Es ist das Duell der Ausnahmekönner Lionel Messi und Kylian Mbappé - und ein würdige Endspiel eines Turniers, das mehr hielt, als es versprochen hatte.
Gesellschaftliche Nebengeräusche, Menschrechtsdiskussionen, Korruptionsvorwürfe. Die Freude am Fussball konnte einem im Vorfeld der WM in Katar vergehen. Doch nach 62 Spielen sieht die Welt wieder etwas besser aus – aus Sicht von Franzosen und Argentiniern sogar viel besser.
Politische Sprengkraft
Frankreich – Marokko. Das war im zweiten Halbfinal auch ein Duell von politischer Sprengkraft. Erst seit dem 2. März 1956 ist Marokko von der früheren Kolonialmacht unabhängig – aber emotional, kulturell und wirtschaftlich bis heute verbunden. Schätzungen zufolge sollen 1,2 Millionen Marokkaner in Frankreich leben, die meisten in den Banlieues von Paris und Marseille.

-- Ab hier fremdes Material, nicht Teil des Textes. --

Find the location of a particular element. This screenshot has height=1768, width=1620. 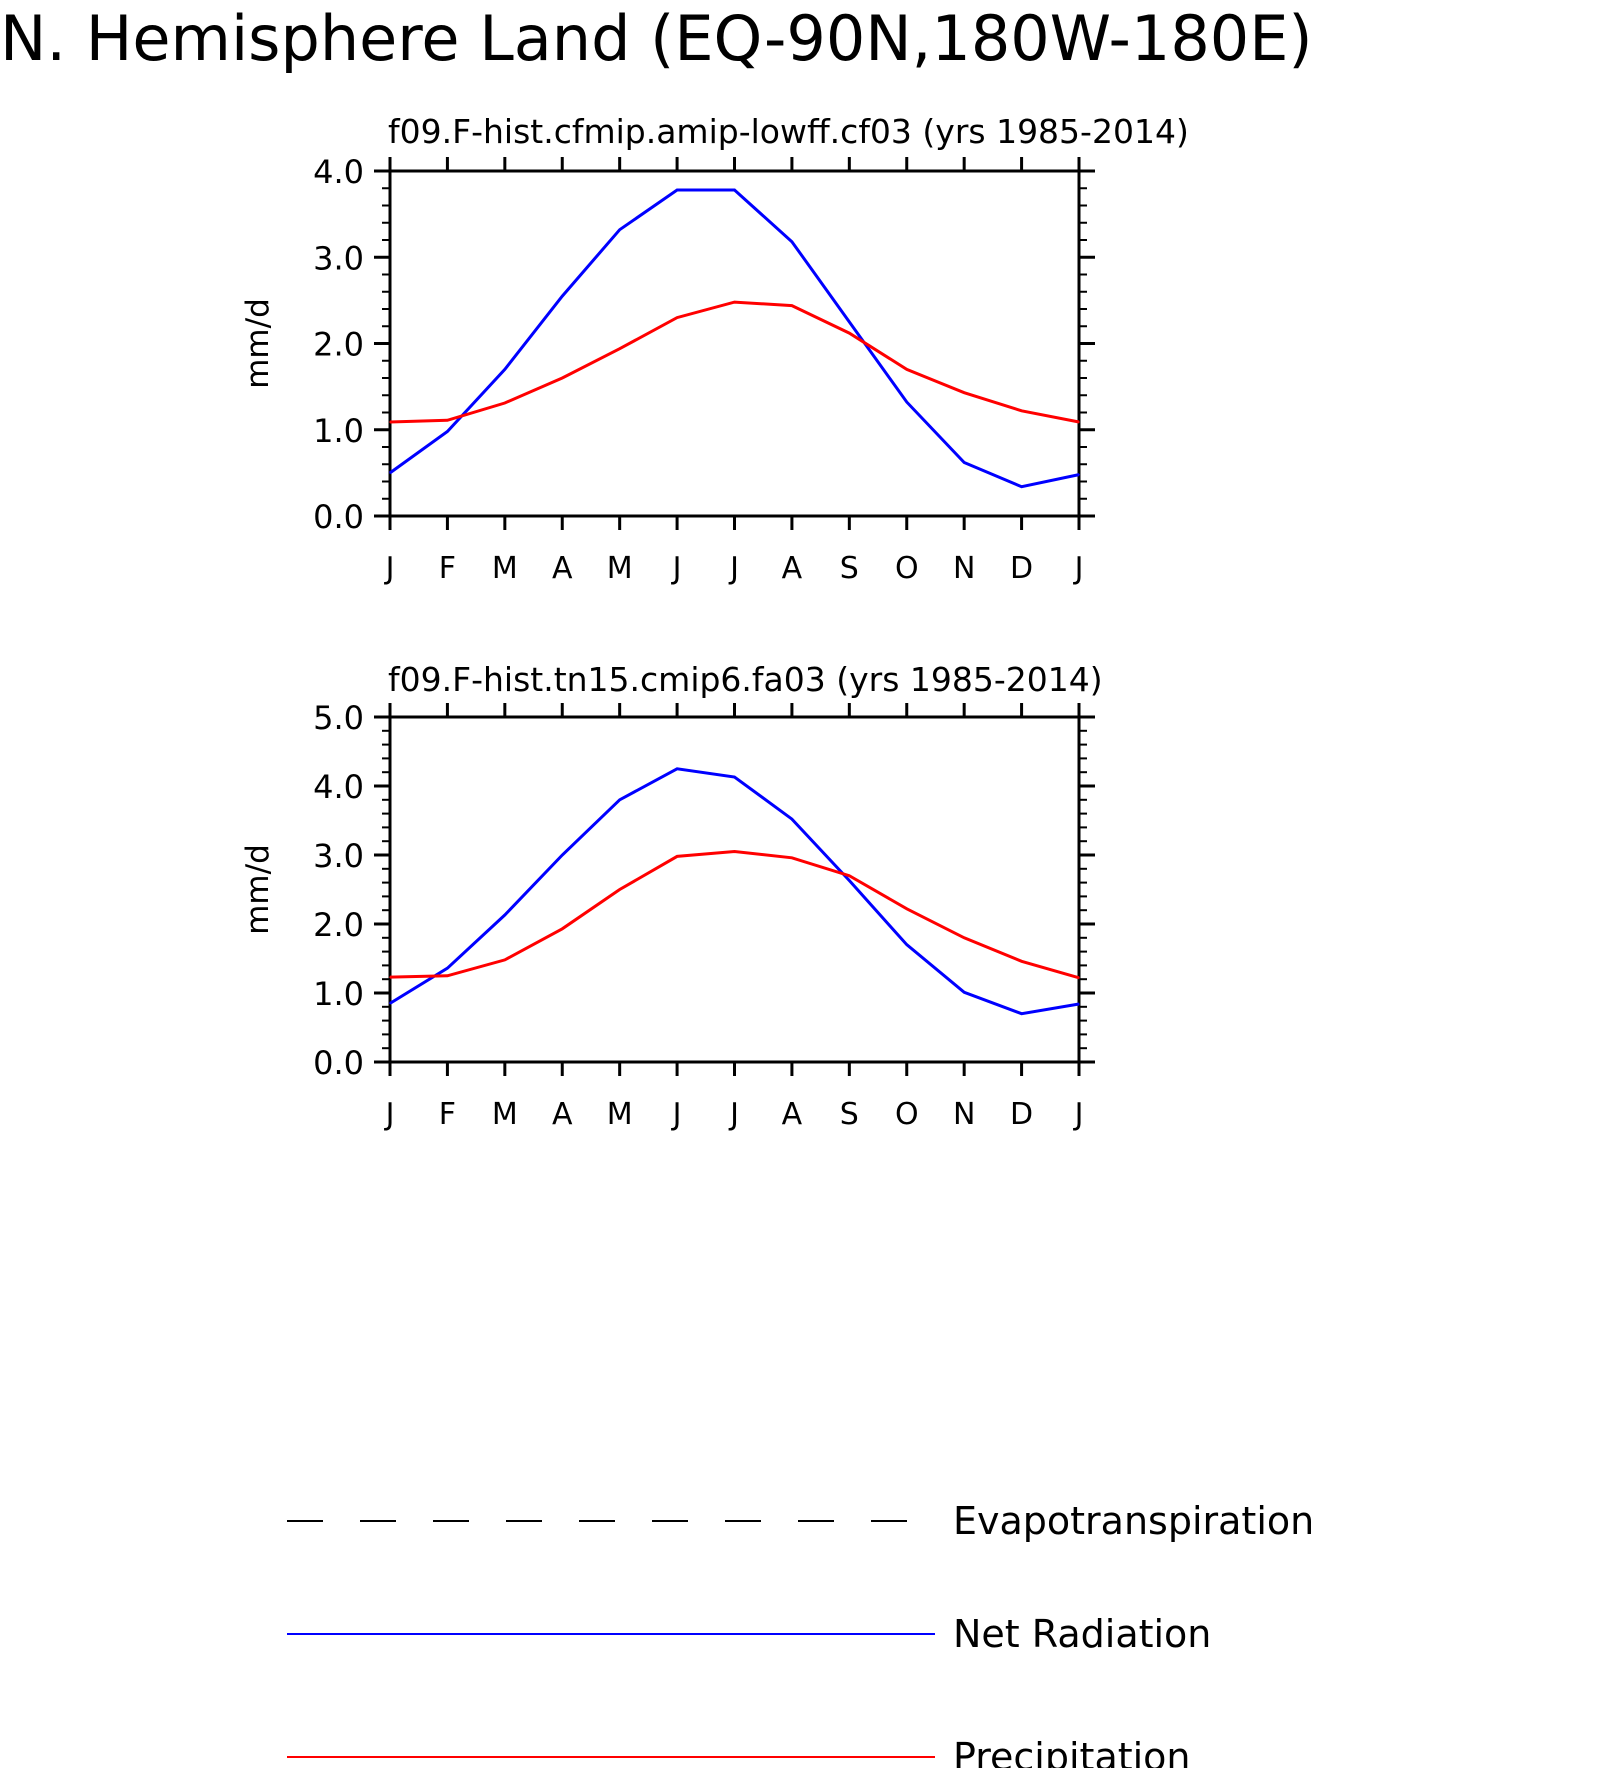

In Doha wurde dieses zwiespältige Verhältnis im al-Bayt-Stadion von Beginn weg deutlich sichtbar – beziehungsweise hörbar. Die marokkanische Übermacht unter den 60‘000 Zuschauern begleitete jeden französischen Ballkontakt mit einem gellenden Pfeifkonzert. Es war nicht eben die feine Art und der Affiche eines WM-Halbfinals unwürdig.
Dabei hatten die Marokkaner fussballerisch einiges bieten. Zwar gingen die Franzosen bereits in der 5. Minute durch Theo Hernandez 1:0 in Führung, doch danach zeigten die Nordafrikaner immer wieder, dass sie nicht nur die Kunst des rustikalen Abräumens vorzüglich beherrschen. Diverse Male drangen sie mit Schwung und Tempo in die französische Platzhälfte ein. Einem Torerfolg am nächsten kamen sie in der 44. Minute, als Jawad El Yamiq mit einem artistischen Fallrückzieher am Pfosten scheiterte. Aber auch die Franzosen besassen diverse vorzügliche Chancen auf den zweiten Treffer – die beste durch Olivier Giroud in der 17. Minute, als dessen Geschoss ebenfalls vom Pfosten zurückprallte.
Doch das Spiel entwickelte sich trotz der Führung nicht im Sinne der Franzosen. Marokko besass nach der Pause mehr Ballbesitz und ein deutliches Übergewicht in den Zweikämpfen – allerdings oft an der Grenze der Regularität. Vor allem der französische Superstar Kylian Mbappé wurde mehr als einmal mit Brachialgewalt umgesäbelt. Gleichzeitig wirkte Frankreich gefährlich nonchalant. Doch letztlich ging die Rechnung auf. Der eingewechselte Randal Kolo Muani erhöhte auf 2:0. Marokko war geschlagen. Der Favorit gewann – und greift am Sonntag nach dem dritten WM-Titel.
Messi gegen Kroatien überragend
Am Tag zuvor hatte das argentinische Team gegen Kroatien eine beeindruckende Talentprobe abgeliefert. Gegen Kroatien war Lionel Messi die überragende Figur. Er dribbelte, tanzte und zauberte, als gäbe es kein Morgen. Angepeitscht von Zehntausenden von argentinischen Fans verwandelte er in der 34. Minute einen Penalty. In der 39. Minute legte er Julian Alvarez an der Mittellinie den Ball auf den Fuss – und dieser traf nach einem schier endlosen Solo zum 2:0. Und in der 69. Minute degradierte Messi die kroatischen Verteidiger zu Slalomstangen und spielt den perfekten Rückpass auf Alvarez: 3:0.
Würdiger Final
Nun kommt es am Sonntag in Doha zum Endspiel zweier Fussball-Grossmächte. Frankreich steht das vierte Mal in einem WM-Final, Argentinien das sechste Mal. Beide Teams gewannen bisher zwei Titel. Frankreich kann als erste Nation seit Brasilien vor 60 Jahren den Titel erfolgreich verteidigen. Wenn Sie mich fragen, wer gewinnt, ziehe ich den Joker. Schliesslich lag ich schon mit meiner Wette auf die Halbfinalqualifikation der Schweiz gehörig daneben.